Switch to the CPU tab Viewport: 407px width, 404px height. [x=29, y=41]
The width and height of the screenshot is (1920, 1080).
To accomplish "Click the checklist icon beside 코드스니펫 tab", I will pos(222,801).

════

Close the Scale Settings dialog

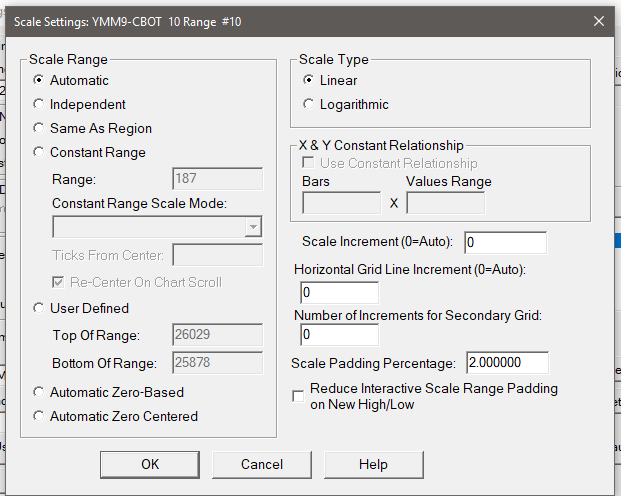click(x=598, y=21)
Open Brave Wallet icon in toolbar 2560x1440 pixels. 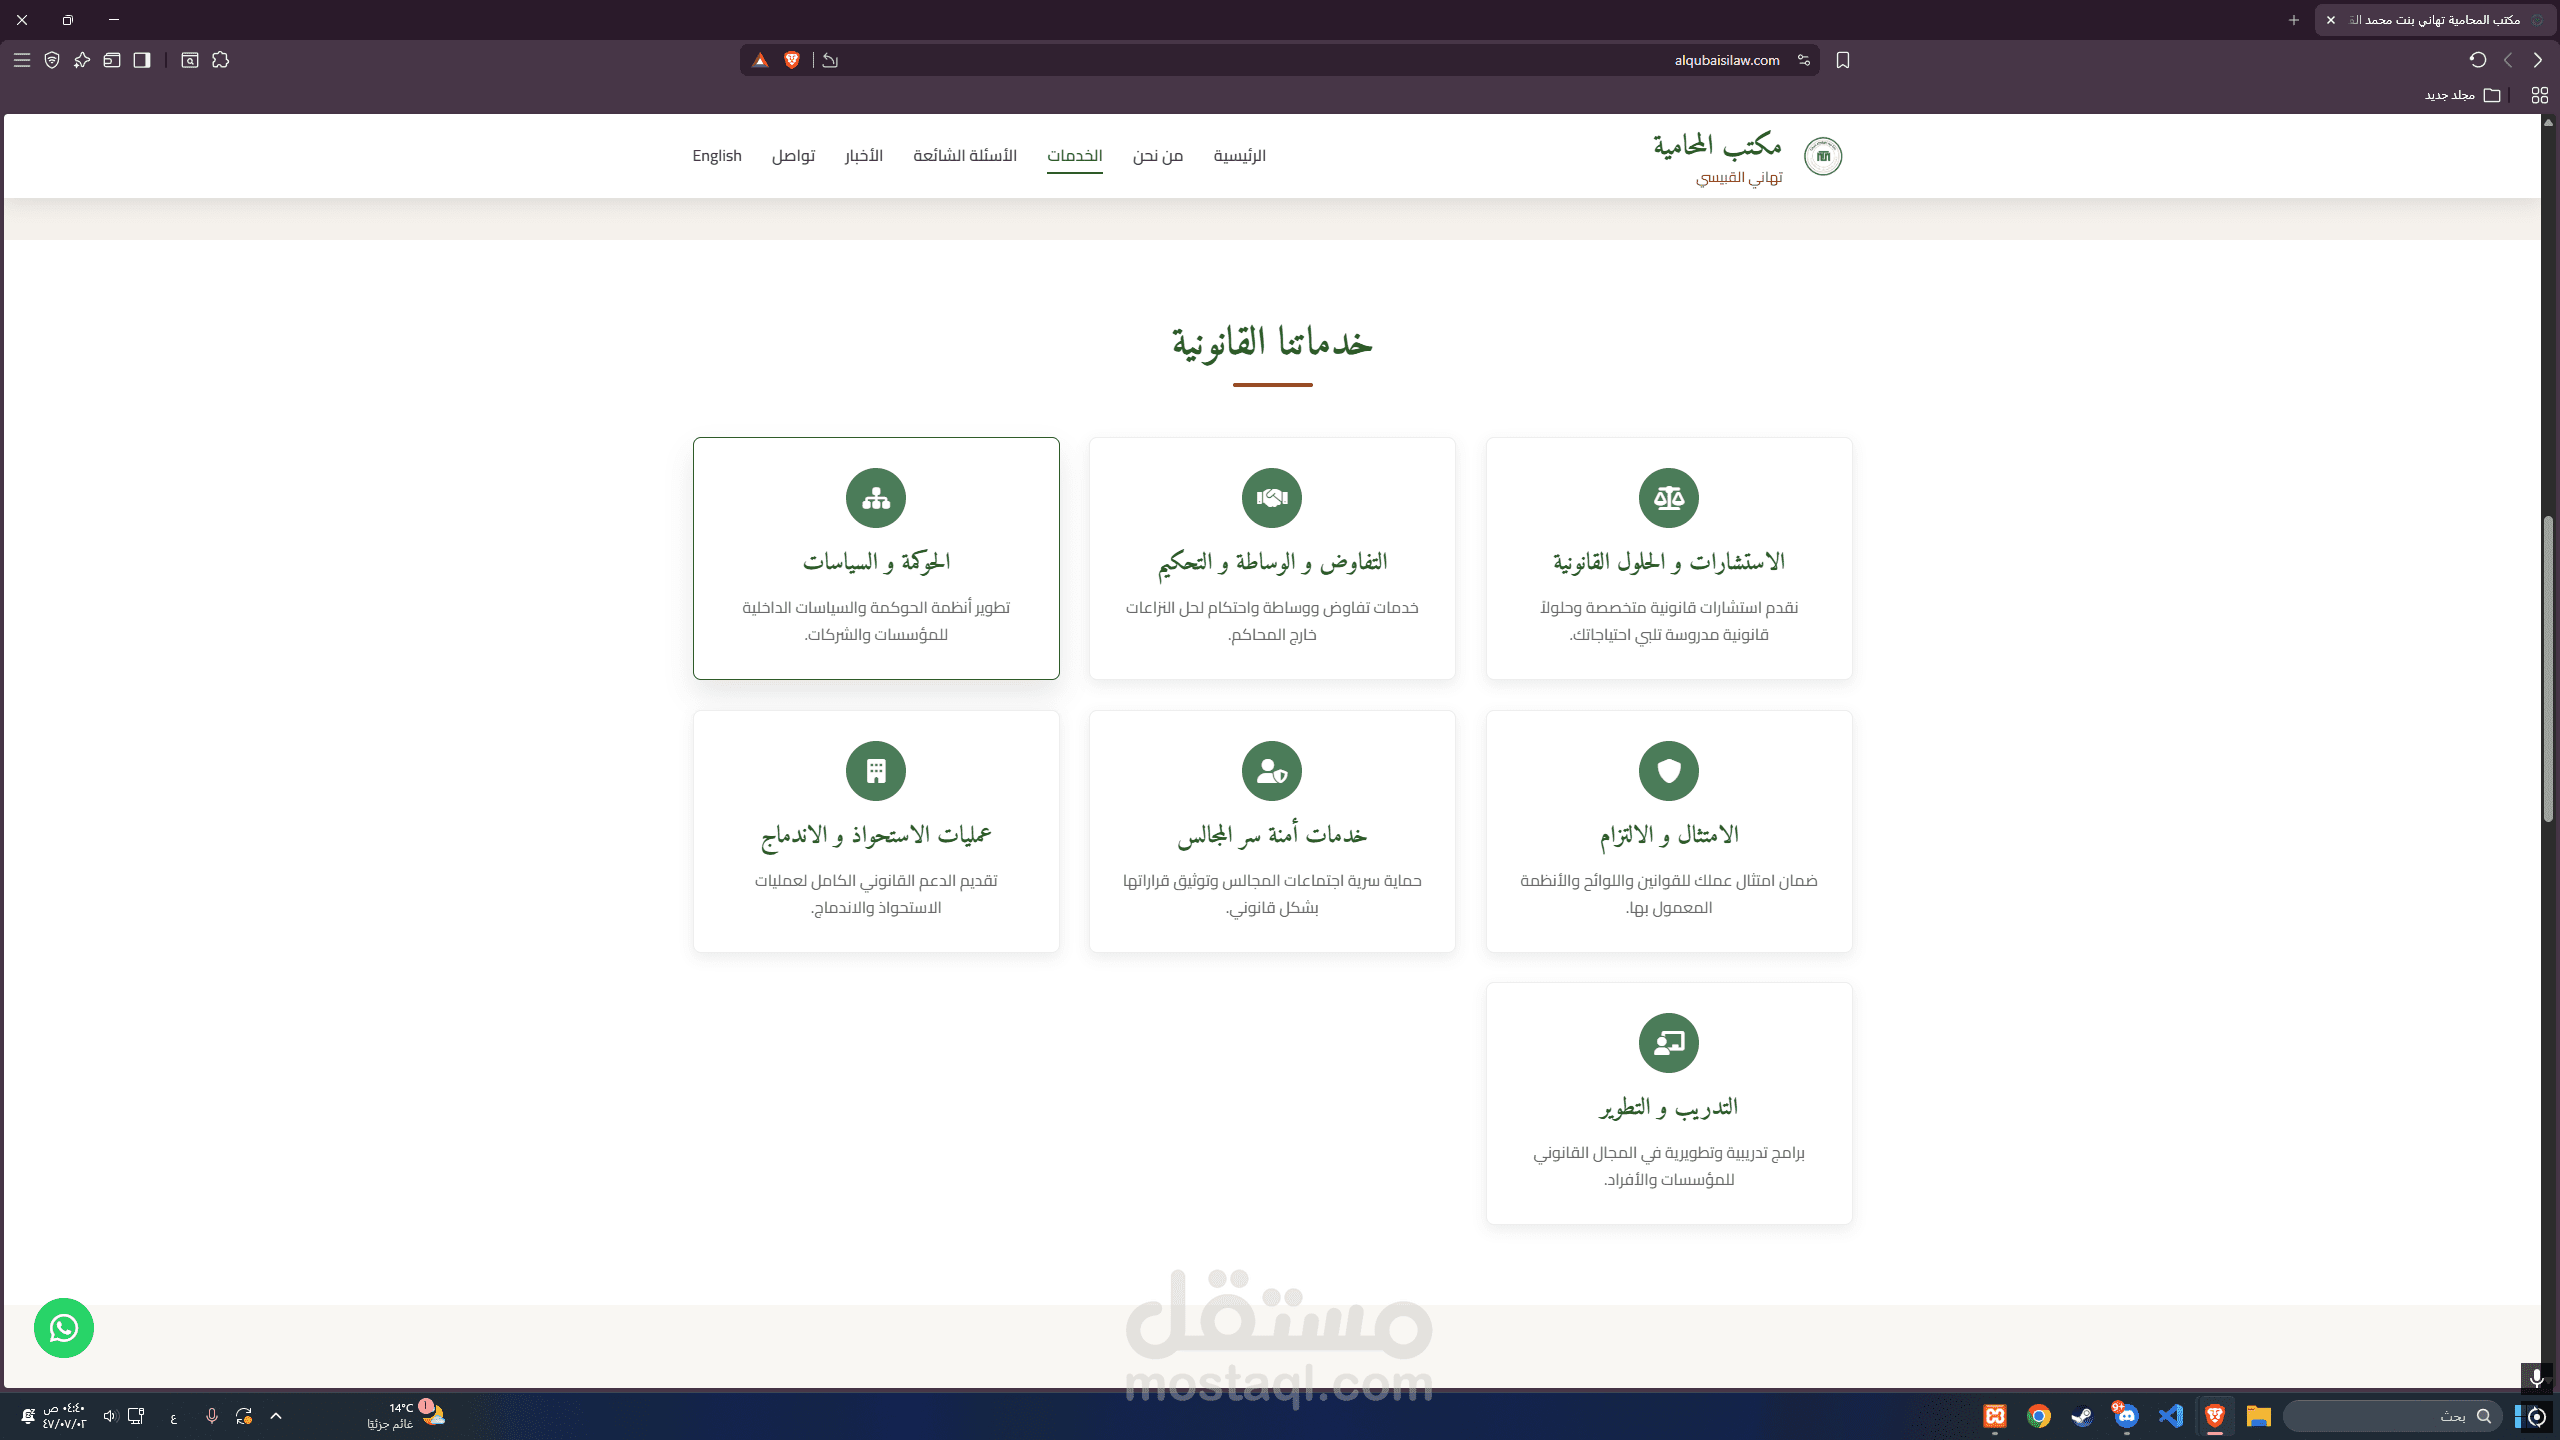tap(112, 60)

════

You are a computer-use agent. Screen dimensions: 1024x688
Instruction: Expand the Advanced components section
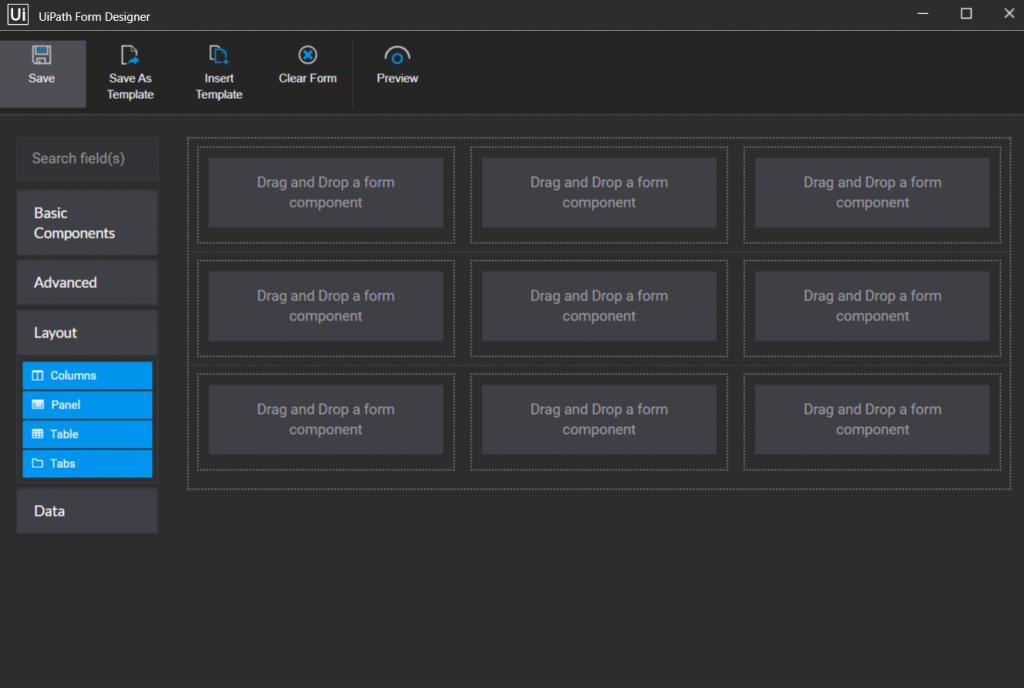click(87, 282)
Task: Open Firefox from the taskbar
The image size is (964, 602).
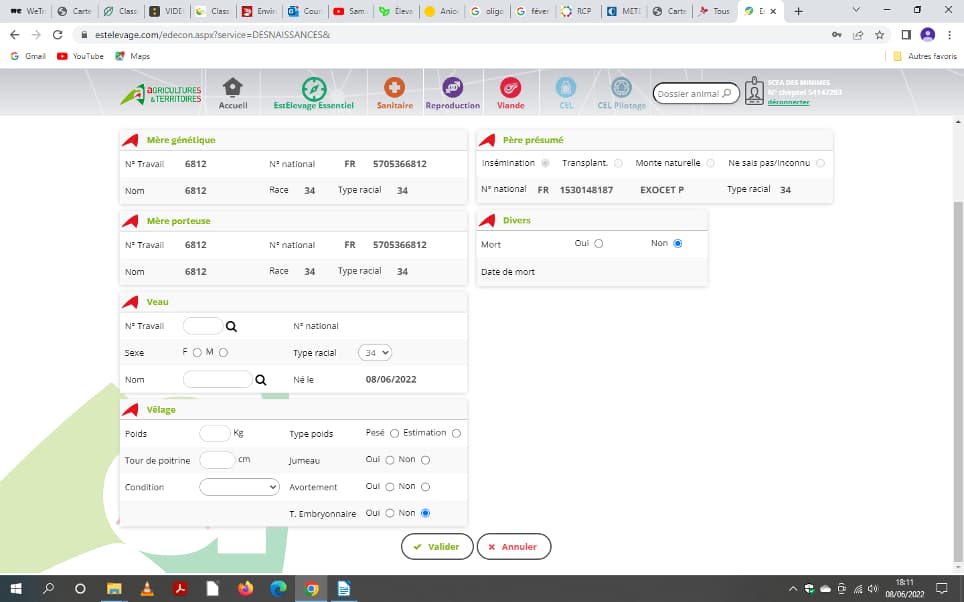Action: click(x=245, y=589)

════

> _WHAT IS EXPECTED_:
Could you return the lines of the listing starting with the line that contains "The width and" and going on through the line that contains "I will pos(222,801).", repeated exactly and with nothing else?

> _SOLUTION_:
The width and height of the screenshot is (1920, 1080).
To accomplish "Click the checklist icon beside 코드스니펫 tab", I will pos(222,801).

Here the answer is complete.